Deportes Managua

Remembranzas del Chele Araquistain

*Entró por la puerta grande a un grupo de estrellas de la narración deportiva

*El ángulo humano y de auto superación de un cronista completo

Por Bosco León Báez
LA CALLE

“Hey, la próxima vez que vengan, traigan a los que saben jugar”. Así nos despidió Francisco Xavier Guadalupe Araquistain Cisneros, luego de habernos ganado en una perrera de tres partidos de basquetbol en la cancha de Los Marañones”, en la Colonia Centroamérica, a mediados de 1973, hace 48 años.

Este trabajo es para recordar el momento que nació mi amistad con el “Chele”. Sería un profano de primer orden hablar de la capacidad del cronista deportivo que fue en nuestra tierra. Lo que sí puedo asegurar es que ahora “El Chele” se está fajando taco a taco, con los mejores cronistas y locutores deportivos que tuvo Nicaragua: Sucre Frech, El Porteño Jarquín, Evelio Areas, Armando Proveedor y otros.

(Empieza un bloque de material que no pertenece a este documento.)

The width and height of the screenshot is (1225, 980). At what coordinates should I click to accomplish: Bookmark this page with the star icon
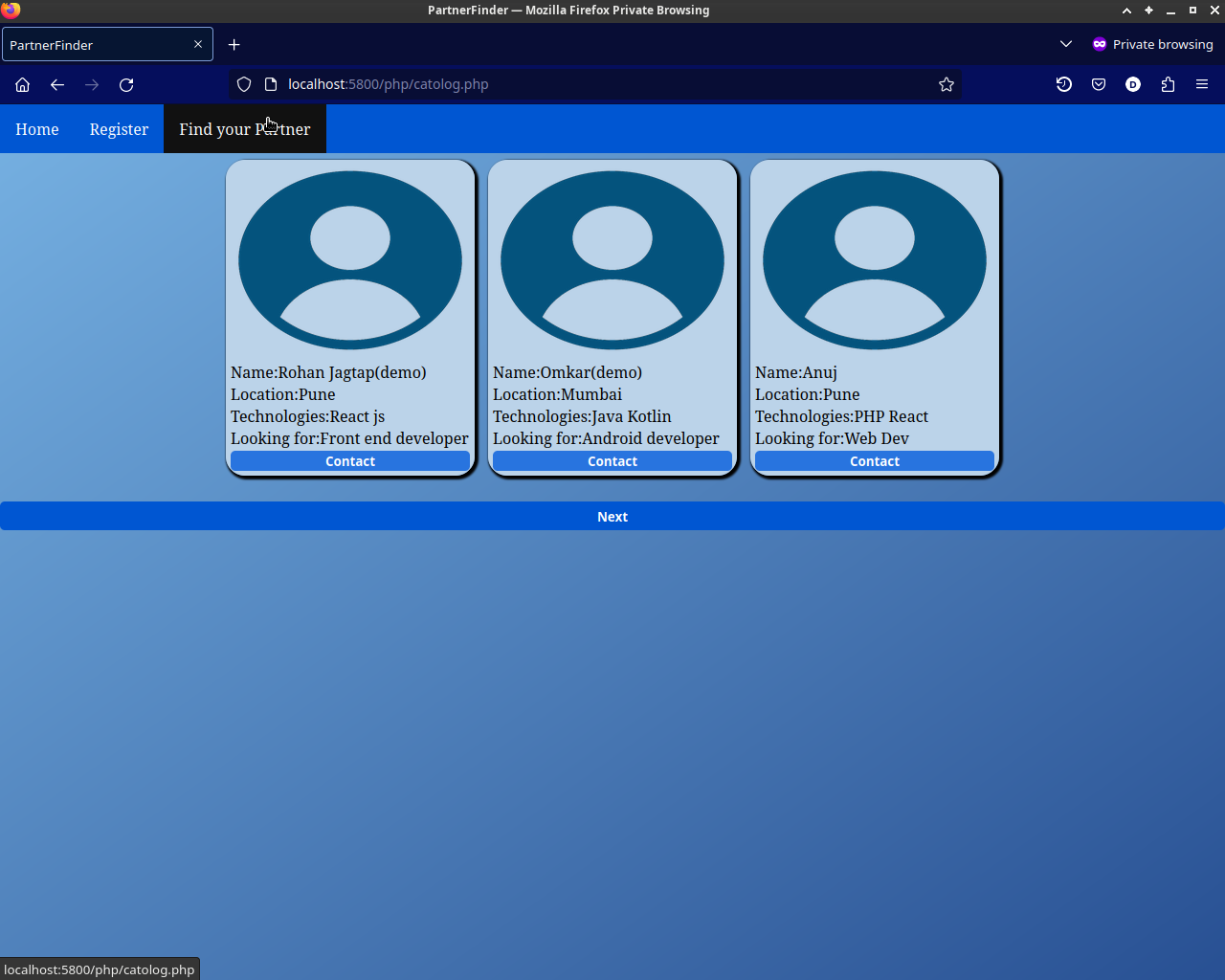pyautogui.click(x=947, y=84)
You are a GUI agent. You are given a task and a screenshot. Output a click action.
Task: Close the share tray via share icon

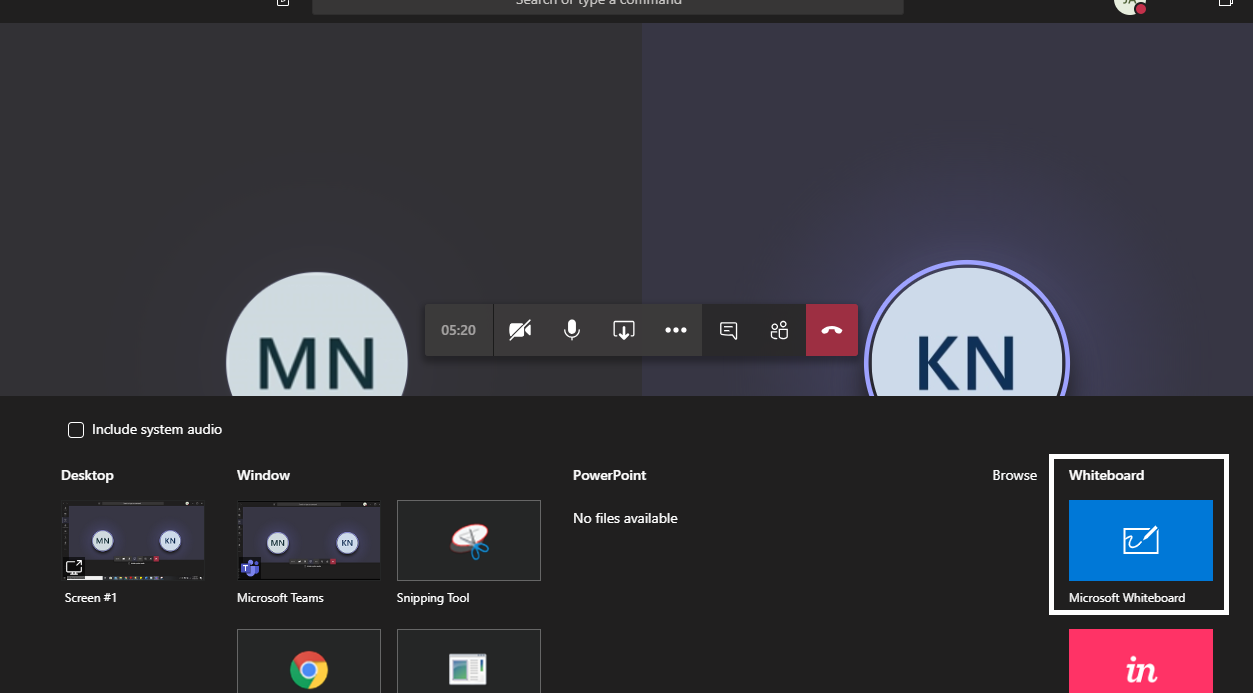[624, 330]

El terremoto de 1972 trasladó a mi familia a la Colonia Tenderí, al norte de Ciudad Jardín. Por suerte la mayoría de mis compañeros de clases vivían en el antiguo barrio de clase media, nuevamente éramos vecinos. Armando Olivares, “el flaco”, tenía familia en la Colonia Centroamérica y una tarde nos dijo que en esa colonia, había una cancha de baloncesto donde todos los días se armaban buenas perreras. En Ciudad Jardín, el flaco Olivares, Máximo y Otoniel, eran rijosos al básquet, todas las tardes estaban en una cancha improvisada en una calle tirando a la canasta. Nosotros creíamos que ellos eran lo mejorcito de la capital.

En sus primeros días en la narración deportiva.

Una tarde, el Flaco nos dijo que había hablado con uno de los muchachos de la Centroamérica y que podíamos ir a jugar una perrera maseada con ellos. Nos animó y entre todos reunimos un poco más de C$150 pesos para la maseada. Concertamos la fecha y un sábado a las nueve de la mañana nos fuimos a la Centroamérica. Como yo no jugaba, el Flaco me encargó que manejara el dinero de la apuesta. Al llegar a la cancha de Los Marañones pregunté de manera envalentonada con quien me arreglaba.

Uno de los del equipo de La Centroamérica pegó un grito: “Chele, aquí te buscan”.

Veo venir a joven, chele, tamaño familiar y además con un cuerpo definido. Nosotros éramos flacos.

-“Entonces, ¿de cuánto nos vamos a ir?”, preguntó el Chele

-“De lo que ustedes quieran”, le contesté en tono bujón.

-“Dale pues. Vamos de 50 pesos, tres contra tres, el que llegue primero a los 30 puntos gana”, dijo el Chele.

Paliza de perro

Perfecto le dije y de inmediato arrancó el juego. En el primero apenas anotamos 10 puntos, en el segundo 12, y el tercero casi nos da capote, anotamos 8 puntos.

El Chele Araquistain y el “Búfalo” Alvarez.

Salimos a buscar el bus, palmados y con la vergüenza de la apaleada que nos habían dado esos tres chavalos. Uno era el Chele, otro que le decían el “Pequeño Juan”, pero medía más de seis pies y pesaba casi las 200 libras, el otro no me acuerdo de su nombre pero sé que estudió en el instituto Rubén Darío y hoy es ingeniero civil. El Flaco que era el más estudiado en básquet nos dijo que “no había manera de ganarles, ese Chele es bravo, sabe jugar y la puntería al tablero es de lo mejor”.

Un día el Chele, Xavier Araquistain nos mandó una razón con la prima del “flaco” Olivares, que cuando quisiéramos estaban listos para jugar “ladrillete”, o que si queríamos otra nalgueada, con todo el gusto del mundo nos esperaban.

Fue una tremenda burla, pero era la verdad. Nunca volvimos a ir, ¿para qué?

En la década de los 80, laboré en medios de comunicación. Volví a encontrarme con el Chele, esta vez ya éramos amigos, pero siempre saltaba a la conversación la apaleada que nos habían dado en la cancha de Los Marañones.

Solo el Chele podía narrar futbol americano, díganme ustedes. Era tanta la capacidad de él, que si hubiese habido un campeonato de taba o ladrillete, el Chele la hubiese narrado con la pasión y el amor que lo hacía con el básquet o el baseball. Se lo llevó el Señor al más completo narrador y comentarista deportivo de este país.

Mi amigo, Francisco Xavier Guadalupe Araquistain Cisneros, está ocupando el lugar que le corresponde en el Paraíso.